庚申会の皆様お元気ですか? 日々の暮らしに忙殺されながら、60年以上この世に肉体を与えられて、人として生かされてきたことは、決して「当たり前」の事ではなく、とても有難いことだと思う今日この頃です。夏の暑さが過ぎても体調が戻らない人はいませんか?

今年平成28年度(西暦2016年)36周年庚申会総会並びに懇親会は「木曽路北新地店」にて開催いたします。
(大阪市北区曽根崎新地1-3-26 ぐらんぱれすビル2~3F TEL 06-6347-4711)

日時 平成28年10月1日(土)
午後5時30分 役員会・総会
午後5時55分 記念写真撮影
午後6時00分 懇親会
当日会費 5,000円

今年はやめて又来年顔を出そうと思っている方は、是非今年来てください。元気になることが必ずあります。多くの同級生が闘病中であります。お見舞いにも行けず申し訳ありません。この夏を乗り越えられたでしょうか? 今年参加することは「知足」と解して宜しくお願いいたします。「寒山詩」の中に次の様にあります。

老病残念百有余
面は黄に頭は白く山居を好む
布裘質を擁して縁に随って過ぐ
人間の巧みなる様模を羨まんや
心神用い尽くして名利の為にし
百種の貪婪己が軀を進む
浮生の幻化は燈燼の如く
塚内に身を埋む是れ有りや無しや

この詩は世人が虚栄と名利のために心身を労しているが、遂には老化して行くことを述べています。人生を夢幻のようにはかない燈火の燃え残りのようにしてはならないと思います。梅雨時に思い立って滋賀県の高島市安曇川の近江聖人「中江藤樹記念館」に行ってきました。その隣には「中江藤樹の神社」があります。その広い庭の一角に「庚申塔」を見つけました。「見ざる、聞かざる、言わざる」の三匹の猿の象が陽刻してあった。60日あるいは60年ごとに巡ってくる「庚申」について記してあった。人間の体内に宿っている「三尸(さんし)」という虫が庚申の夜に体内から抜け出して昇天し、天帝にその人の罪や過ちを知らせると命が奪われるという。おっかない虫ですが、各地に残る「庚申」の意が分かるような気がしました。

──────

情報の活用:
• 1. 庚申会総会の案内文によると、懇親会は何時に始まりますか。
• 2. 庚申会総会の案内文の最後の文を受けて、その続きを書き起こしてください。
この後に示すエントリは参照する必要がありません。

抽出データ:
──────

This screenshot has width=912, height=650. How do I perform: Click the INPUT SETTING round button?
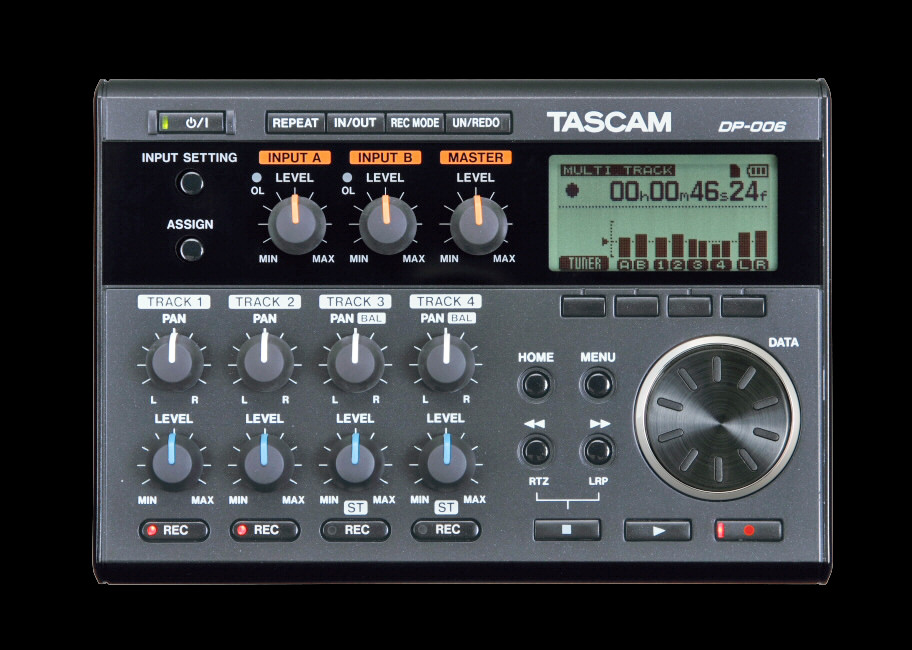pos(191,183)
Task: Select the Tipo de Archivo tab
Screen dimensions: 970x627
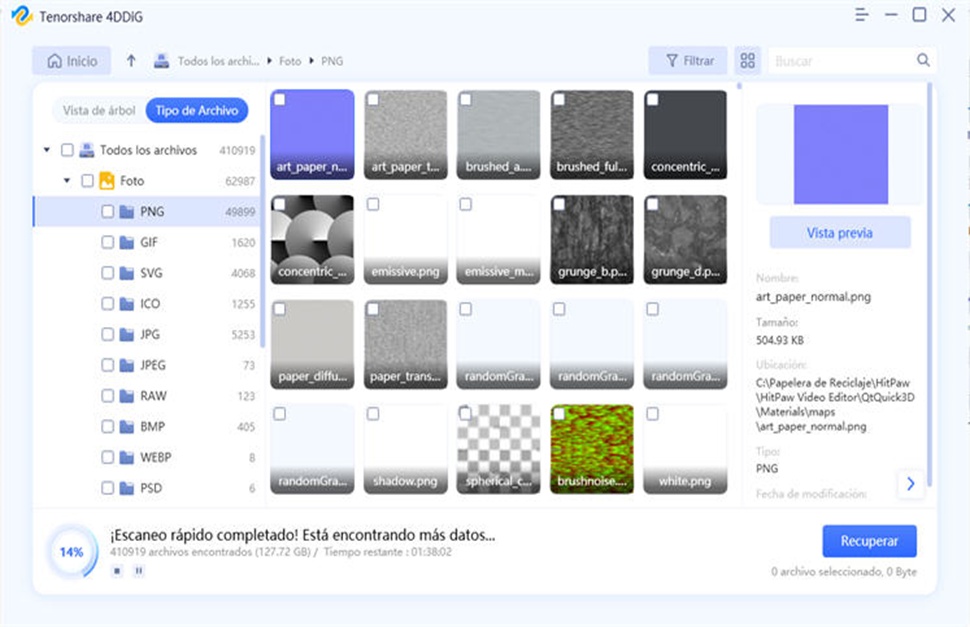Action: 196,111
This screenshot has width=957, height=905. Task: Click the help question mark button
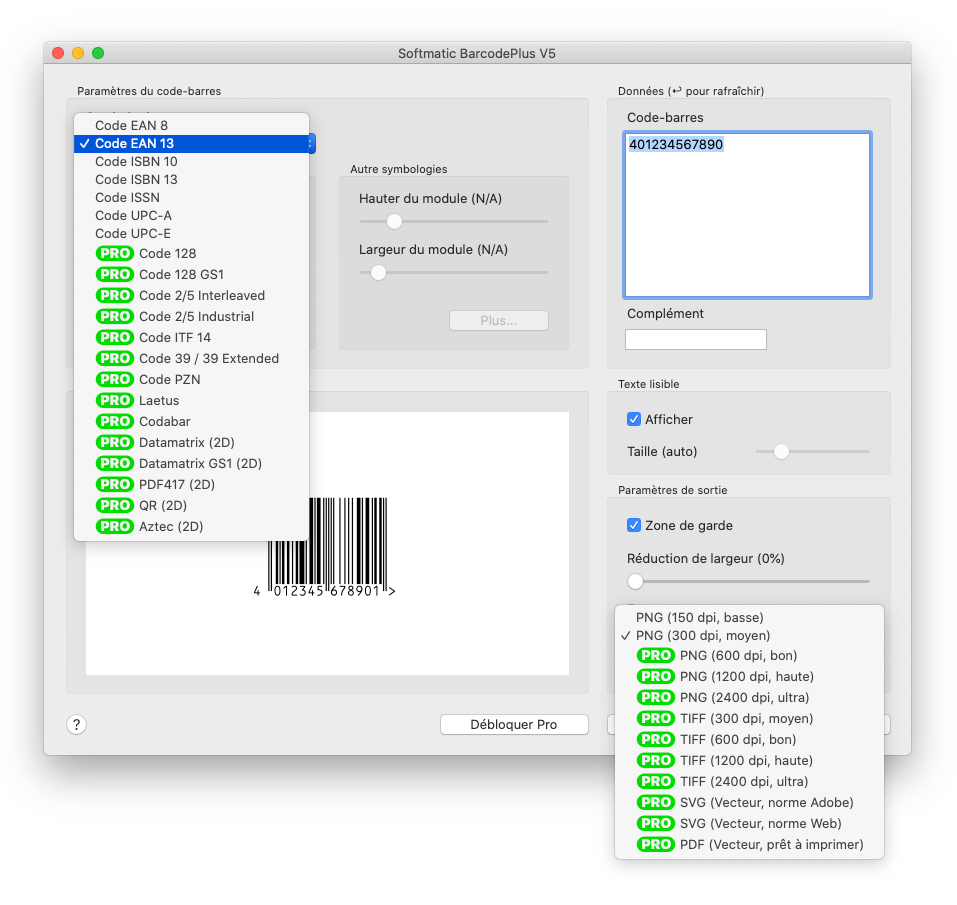[76, 725]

──────

各設問の解答:
• 1. 午後6時00分です。

• 2.
長尾 保さんを偲んで

2016年3月28日 13時30分に「長尾」さんが他界されました。ここに謹んで心よりご冥福をお祈り申し上げます。脳卒中で60歳の時に倒れてから7年の歳月が流れます。ご家族の方々の看病も大変であったろうとお察し申し上げます。7年前、突然倒れた事を聞いて駆けつけた時は、何も物言わず息だけしておられたことが昨日の様
に思い出されます。その後手厚い治療看護によって今年の年賀状にはご家族の楽しい写真が撮れるようになったことを喜んでおりましたのに。非常事態の7年前に西村健君と小林雅代さんのお二方に長尾歯科を助けていただいたことを改めて感謝申し上げます。長尾さんと私は入学時「C」クラスで席が前と後ろでした。同い年だと思って、「長尾、長尾」と呼んでいたところ、7つも年上であることが分かって、それからは「長尾さん」と呼ぶようになりました。たいへん失礼な事をしたと反省しております。長尾さんはオーケストラ部で「オーボエ」の奏者をしておられました。かなり難しい楽器らしく、私の六畳一間の下宿でも練習しながら、「簡単に音がでるようなピアノとかより、なかなか音の出せない楽器やからおもしろいんや」と言われたのを憶えております。長尾さんは「電気」の大学に行かれておられた様ですが、「電気は見えないので馴染めない」と言われていました。深草の家にお邪魔したり、京都のいろんな所へ連れていってもらったので、卒業する頃には京都は「庭」とはいいませんが、田舎者の私にとっては楽しい思い出の光景が数多くあります。たぶん私を何も知らんやっちゃなぁと思われていたのだろうと思います。
三年生の頃でしたか、長尾さんの車で岡山方面をあちこち旅行しました。今の様に日本中どこへ行っても車だらけということはなかった時の話です。天満橋では長尾、永谷、中井(久夫)と並んでいましたので、結構いろんな事を教えてもらいました。学生時代、学友会の会計、5年から国試の対策委員を任され異様な厳しさの中に身を置いた私にとっては、長尾さんとの懐かしい思い出が尽きません。「庚申会20周年」が終わって長尾さんから「よかったな」というファックスが大きな大きな字でいただいたことは、一番新しい記憶です。お互い卒業して忙しく、時があっという間に経ってしまったというのが本音です。「長尾さんいま、どうしておられますか? またご縁があったら宜しくお願いいたします」。最後になりましたが、現在闘病中の同級生に一言申し上げます。

「孟子」の「尽心」には次の様にあります。

「其の心を尽くす者は、其の性(自分の本心)を知るべし。其の性を知らば、則ち天を知らん。其の心を存し、其の性を養うは、天の事 (つか) うる所以 (ゆえん)なり。天寿(ようじゅ) 貳(たが) わず、身を修めて以て之を俣(ま)つは、命(めい)の立つる所以(ゆえん)なり。」

追伸:
庚申会の会員の奥田剛久君がメジャーデビューをしてから久しいが、彼のCD「yakushima」は人類に残る自然界の癒やしがあります。すがすがしい朝、悩める時、疲れた時、夜、ふと我に返るとき、又病気に落ち込んで苦しい時に一度手にして、じっと聴いてみてください。きっと心が静かになりますよ。